Evidential Deep Learning for Pairwell

From single-pass uncertainty decomposition to a staged UQ stack with ensemble evidential models and conformal deployment guarantees.

Abstract

Pairwell's active learning loop routes uncertain candidates to lab validation, but if the uncertainty signal comes from a scalar-only head, it mixes model uncertainty (reducible with more data) and observation noise (irreducible).
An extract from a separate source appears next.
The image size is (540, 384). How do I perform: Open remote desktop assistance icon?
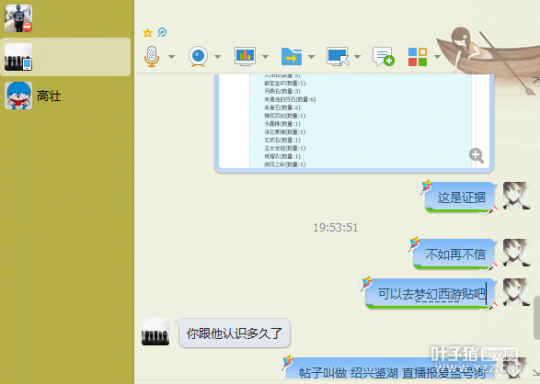(x=338, y=56)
Heteroscedastic variants of MC dropout or ensembles can separate these components, but they require repeated forward passes or multiple models at inference [6, 11, 12]. I propose a staged uncertainty stack: (1) a Conformal Prediction wrapper for guaranteed coverage on deployment decisions [16], (2) an Evidential Deep Learning (EDL) output layer for single-pass epistemic-aleatoric decomposition [1], and (3) an Ensemble of Evidential models (EOE) for robust dual-source epistemic uncertainty [15]. EOE has been shown to dominate both single EDL and standard ensembles on bioactivity prediction benchmarks at 10× rather than 100× inference cost. Each stage delivers independent value and can be validated incrementally on Bindwell's binding task [2, 3, 15].

1 Background

1.1 Sampling-Based Uncertainty Methods

Deep ensembles [6] train M independent copies of a model (often M = 5) with different random initializations. At inference, all M models produce predictions, and the dispersion across predictions is used as a model-uncertainty signal. Compute scales linearly with M (training and inference). Model storage scales with M, and peak GPU memory can scale with M if models are run in parallel.
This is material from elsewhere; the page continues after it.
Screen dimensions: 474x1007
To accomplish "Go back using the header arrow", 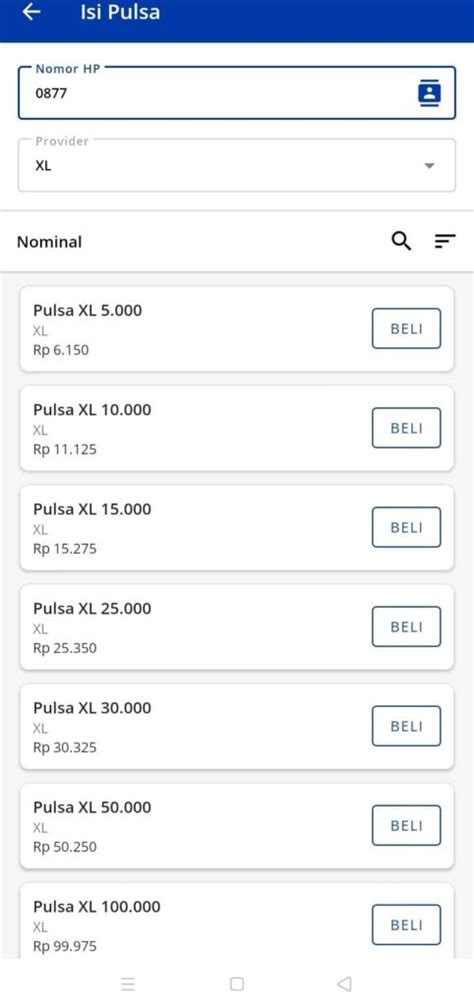I will (x=31, y=12).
Monte Carlo dropout [11] retains dropout at inference and runs T stochastic forward passes (often T = 10-50, with 10-20 common in practice). The variance across passes approximates a Bayesian predictive uncertainty. Training cost is unchanged, but inference cost is roughly T times a single pass.

Figure 1. The two standard approaches to neural network uncertainty. Both produce an identical ± scalar that conflates epistemic and aleatoric sources (shown here with scalar heads; heteroscedastic variants can decompose but retain M× or T× inference cost), and both incur significant inference overhead at Pairwell's screening scale (millions of pairs).

In their standard (scalar-output) formulations, both methods produce a single variance that conflates epistemic and aleatoric sources. Heteroscedastic variants [12] can decompose them (Epistemic = Var_t[ŷ_t], Aleatoric = E_t[σ²_t]), but the decomposition still requires M or T forward passes.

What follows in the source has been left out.